I was married to an abusive man, and everyone knew about it. Most people didn't find out because they saw the abuse for themselves. They found out because I wouldn't stop talking about it.
Although I made no move to leave the man who belittled me, cheated on me, and abused me physically, I made no effort to keep his behavior a secret. Maybe I found complaining therapeutic, or maybe I was hoping for rescue. What I got instead was unrestrained anger from a woman I barely knew, and her anger may have saved my life.
I worked at a local retail sporting goods store at the time. During lunch breaks, I often regaled my coworkers with stories about my marriage. No one was interested, but I couldn't help myself. I needed someone to talk to, and my hapless coworkers were my captive audience.
They largely sat silent and tried to eat their sandwiches and potato chips while avoiding making eye contact with me until one day, one woman decided not to remain silent anymore.
With a fury I have never seen matched to this day, she pushed her chair back from the table in the breakroom and commenced shouting at me. Her face grew scarlet as she yelled.
For one brief moment, I thought she was coming to my defense. I was wrong.
This woman, who may have been a coworker but who was also very much a stranger, stood straight up from her chair like it was on fire and started to yell. She screamed and cursed at the very top of her lungs while everyone else in the room sat and pretended to read the newspaper or check their text messages.
I can't remember every word she said, but one bit of wisdom definitely stood out from the rest. "If your husband beats you, leave him or shut up."

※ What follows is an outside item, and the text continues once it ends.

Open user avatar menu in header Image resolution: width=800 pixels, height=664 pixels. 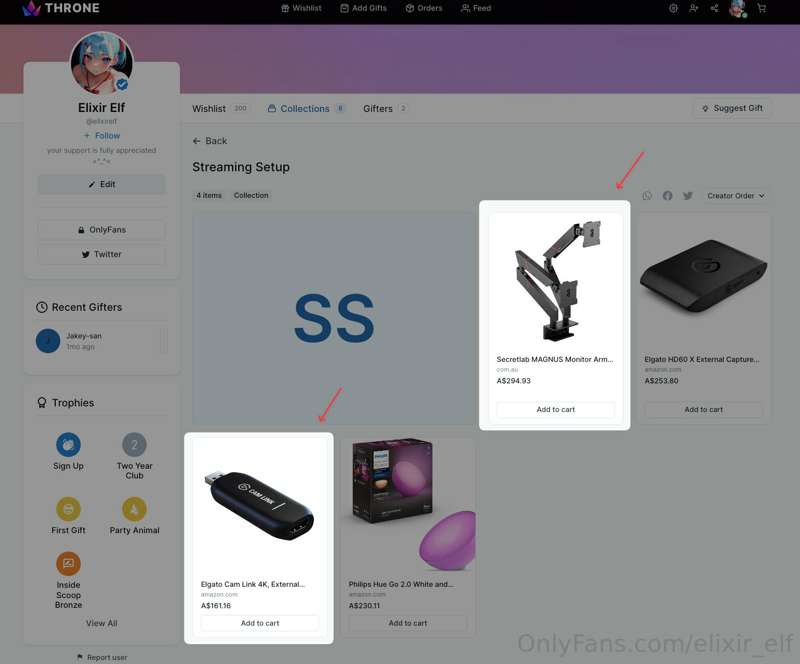click(738, 8)
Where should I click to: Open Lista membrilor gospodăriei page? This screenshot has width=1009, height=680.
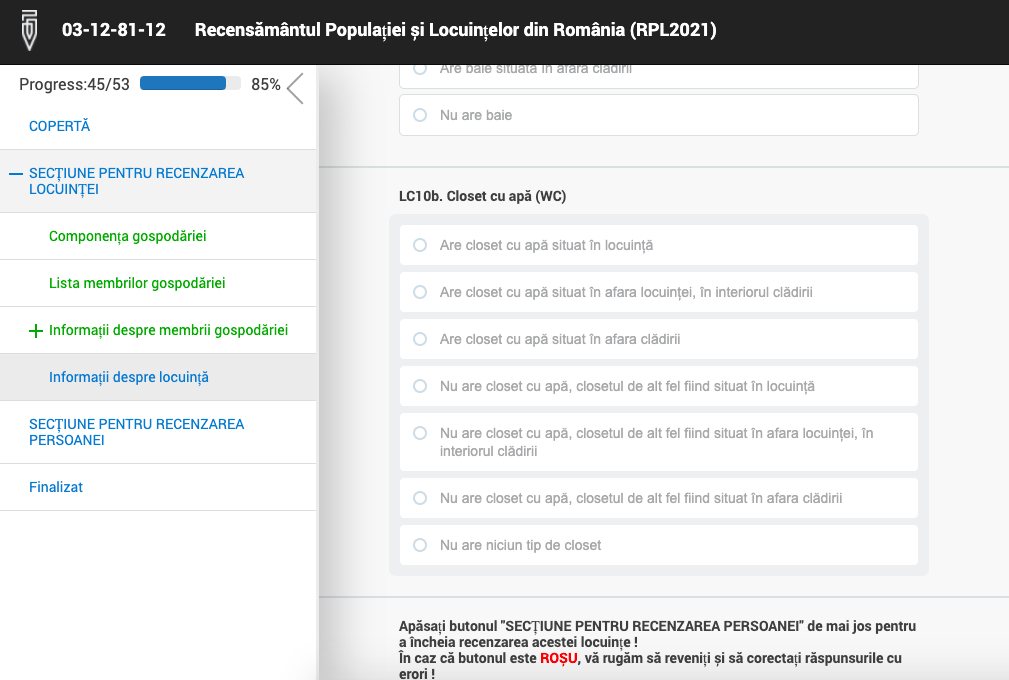[x=137, y=283]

At that moment, her loud and furious diatribe sent me into a panic attack. My body went numb, and my lungs seemed to constrict. My heart raced. I couldn't get enough oxygen to my brain. I certainly couldn't open my mouth to speak, and I wouldn't have been able to find or form the words even if I could.
None of that mattered because she wouldn't stop screaming. I wouldn't have been able to squeeze a word in edgewise if I'd tried. So I did the next best thing. I started to cry.
As it turned out, my sobbing enraged this woman even more. Her shouting intensified, and I worried that she might hit me herself just to prove her point. When she was finally finished, she punched the breakroom table with both fists, tossed her uneaten lunch dramatically into the trashcan, and stormed from the room with a vigor I didn't know she possessed.
Not long after that day, I finally left my abuser for good. While I won't say my coworker's unsolicited advice was the reason why I left, it certainly did make an impression on me. It may even have saved my life. Explaining exactly how I found the strength to leave my ex-husband is complicated, but I don't know whether I would have done it without my coworker's blunt words:
"If your husband beats you, leave him or shut up."